Все в заведении залились смехом, и даже сам Чак, до сего момента пребывавший в скверном расположении духа расхохотался. Посмеявшись и закурив новую сигарету, наш новый знакомый продолжал:
-  Как бы там ни было, нам в редакцию даже снимки прислали. Говорят их сделал сын того самого огнеборца, незадолго до того как эти объекты растворились в воздухе. Не думаю, что это будет сенсационный материал, сейчас таких сообщений становится всё больше и больше, однако не могу не ознакомиться. В последнее время всё труднее и труднее найти стоящую историю. Десять лет назад, люди охотнее делились произошедшими с ними событиями. Время от времени, шеф намекает, что подумывает о закрытии моей колонки, такие уж пресные истории стали там публиковаться. А у меня аж сердце замирает, ведь я занимаюсь подобным с самого колледжа, мне нравится открывать миру, что то невероятное. Показывать людям, что на свете есть место не только рутинным заботам и насилию, но и совсем необычным историям. Жаль будет конечно перейти к написанию обычных городских новостей, после десяти лет титанического труда, но что поделать. Может буду также продолжать в свободное время заниматься этим, а когда доживу до такого почтенного возраста, как вы, джентльмены, издам книгу. Кто знает?
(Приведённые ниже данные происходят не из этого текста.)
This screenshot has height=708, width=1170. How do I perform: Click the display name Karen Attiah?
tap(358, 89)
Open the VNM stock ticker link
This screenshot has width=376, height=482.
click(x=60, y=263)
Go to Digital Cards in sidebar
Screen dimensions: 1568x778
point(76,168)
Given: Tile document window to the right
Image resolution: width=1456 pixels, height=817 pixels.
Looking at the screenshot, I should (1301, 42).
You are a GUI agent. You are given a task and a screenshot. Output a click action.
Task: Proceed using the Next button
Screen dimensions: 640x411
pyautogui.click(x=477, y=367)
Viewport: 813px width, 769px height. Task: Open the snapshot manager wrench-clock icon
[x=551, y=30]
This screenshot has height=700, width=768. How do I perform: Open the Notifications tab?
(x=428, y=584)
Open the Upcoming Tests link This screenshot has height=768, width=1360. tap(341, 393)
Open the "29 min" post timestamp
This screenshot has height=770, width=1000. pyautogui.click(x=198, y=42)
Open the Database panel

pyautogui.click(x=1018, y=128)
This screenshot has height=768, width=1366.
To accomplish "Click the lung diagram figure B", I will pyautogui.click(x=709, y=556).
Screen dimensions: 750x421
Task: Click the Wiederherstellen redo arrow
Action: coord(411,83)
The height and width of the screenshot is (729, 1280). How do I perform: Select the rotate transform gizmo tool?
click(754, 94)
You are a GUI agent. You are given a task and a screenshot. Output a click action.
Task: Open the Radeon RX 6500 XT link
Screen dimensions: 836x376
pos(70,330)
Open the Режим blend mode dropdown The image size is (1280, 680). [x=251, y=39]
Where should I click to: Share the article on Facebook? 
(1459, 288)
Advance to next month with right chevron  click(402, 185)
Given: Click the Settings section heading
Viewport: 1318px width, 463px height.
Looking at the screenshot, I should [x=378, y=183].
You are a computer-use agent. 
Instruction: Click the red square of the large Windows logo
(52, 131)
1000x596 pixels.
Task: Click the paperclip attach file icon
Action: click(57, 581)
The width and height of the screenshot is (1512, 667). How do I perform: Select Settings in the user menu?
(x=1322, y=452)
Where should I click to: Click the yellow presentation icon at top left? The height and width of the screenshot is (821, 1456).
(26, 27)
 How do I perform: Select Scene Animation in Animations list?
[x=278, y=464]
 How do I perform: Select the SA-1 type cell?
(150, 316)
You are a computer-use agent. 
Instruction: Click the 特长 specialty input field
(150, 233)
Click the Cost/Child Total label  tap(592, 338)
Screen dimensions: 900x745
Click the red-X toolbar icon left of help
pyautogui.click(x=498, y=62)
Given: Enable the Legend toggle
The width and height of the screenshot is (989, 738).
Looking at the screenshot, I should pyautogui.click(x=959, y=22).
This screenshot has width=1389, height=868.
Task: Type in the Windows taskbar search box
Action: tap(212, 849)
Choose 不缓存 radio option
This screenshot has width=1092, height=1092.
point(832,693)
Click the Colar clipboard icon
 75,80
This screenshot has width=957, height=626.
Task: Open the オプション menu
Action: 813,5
-Ну, может быть именно в наш город, Вам на самом-то деле и нужно было попасть? – осторожно заметил я.
И тут мне всё стало ясно. Ещё только узнав, что с нами в одном кафе сидит журналист, я расценил это как знак свыше, а теперь  тот факт, что этот молодой человек, остановился в наших краях по воле случая, тут же расставил все мои догадки по своим местам. Я понял, что именно сейчас должен поведать, ту историю, которую хранил долгие годы, в тайне ото всех.
Я затянулся табачным дымом из моей трубки и снова обратился к молодому журналисту, сидевшему напротив.
- Раз уж Вы здесь, позвольте, я не дам этому вечеру, пропасть бесследно? Думается мне, что сегодня никто из присутствующих, не откажет мне вправе рассказать одну изумительную, на мой взгляд, историю, я прав господа?
Все одобрительно закивали головами. Я попросил бармена принести нам бутылочку доброго бренди, дабы не отвлекаться посреди повествования и начал свой рассказ.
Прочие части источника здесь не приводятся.